== Work instructions ==
After locating the line that contains "This screenshot has height=179, width=644.", quote it and all lines after it through the end of the entries, and nothing more. Pictures stay out.
-------- Task input --------
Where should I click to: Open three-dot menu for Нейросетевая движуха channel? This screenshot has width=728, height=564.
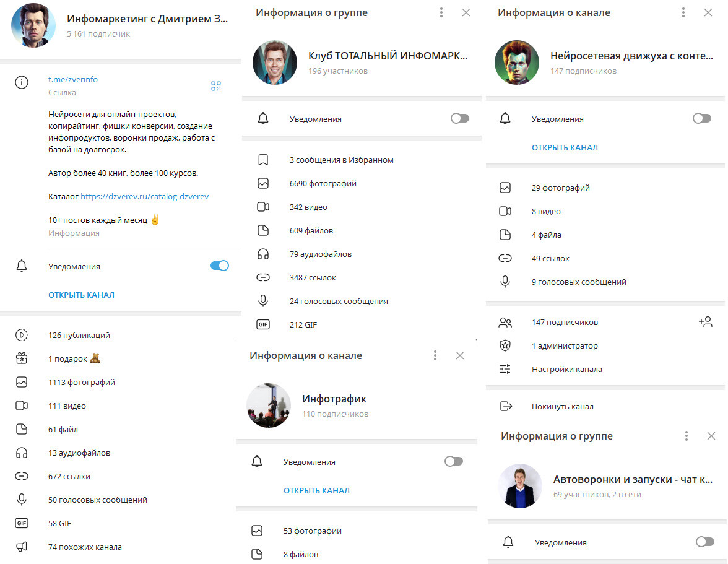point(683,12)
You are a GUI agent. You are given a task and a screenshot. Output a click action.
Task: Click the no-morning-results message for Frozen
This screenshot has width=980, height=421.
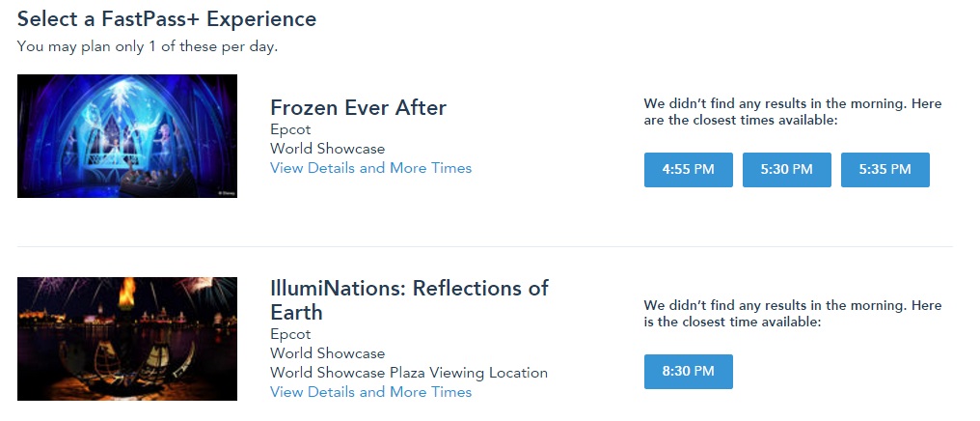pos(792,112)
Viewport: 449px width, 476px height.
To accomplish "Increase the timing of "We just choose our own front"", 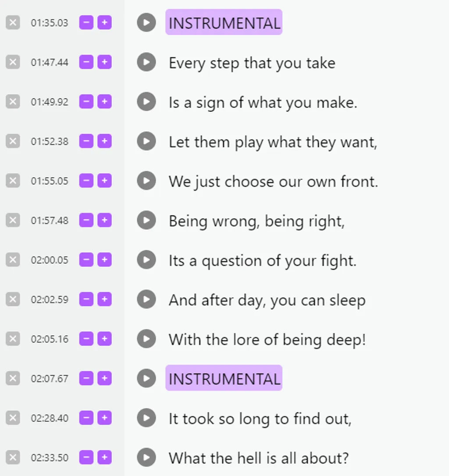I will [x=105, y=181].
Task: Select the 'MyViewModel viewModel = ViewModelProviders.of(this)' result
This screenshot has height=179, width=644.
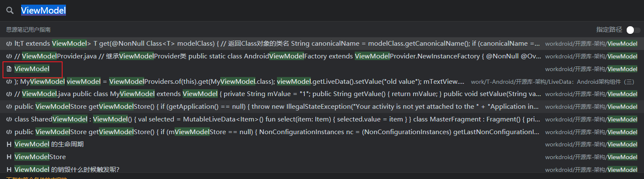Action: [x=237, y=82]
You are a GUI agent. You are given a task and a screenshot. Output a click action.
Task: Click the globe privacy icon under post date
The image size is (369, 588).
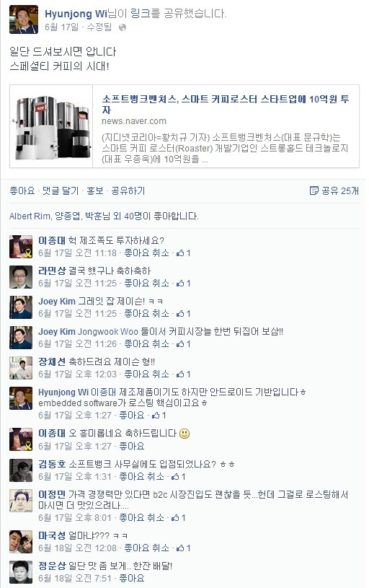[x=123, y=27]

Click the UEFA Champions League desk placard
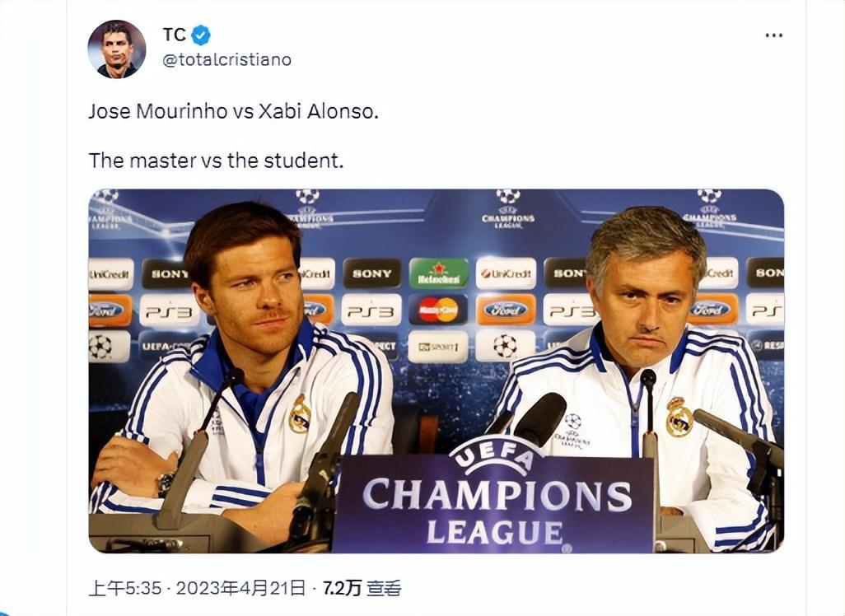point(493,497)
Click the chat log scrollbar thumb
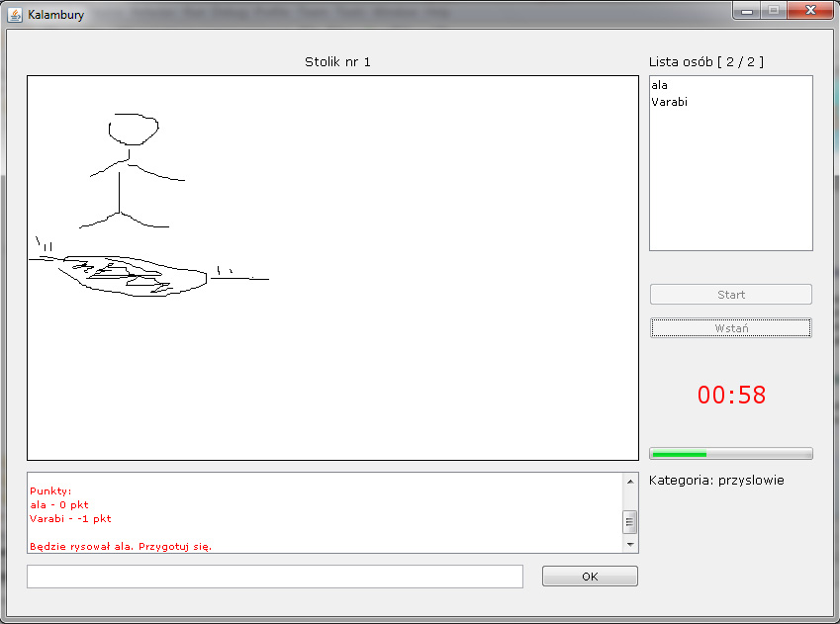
--------
== Task answer ==
This screenshot has height=179, width=644.
Action: [x=237, y=82]
You are a GUI agent. You are given a task and a screenshot. Output a click action.
Task: Click the globe privacy icon under post date
The image size is (369, 588).
[x=123, y=27]

Click the UEFA Champions League desk placard
point(493,497)
Click the chat log scrollbar thumb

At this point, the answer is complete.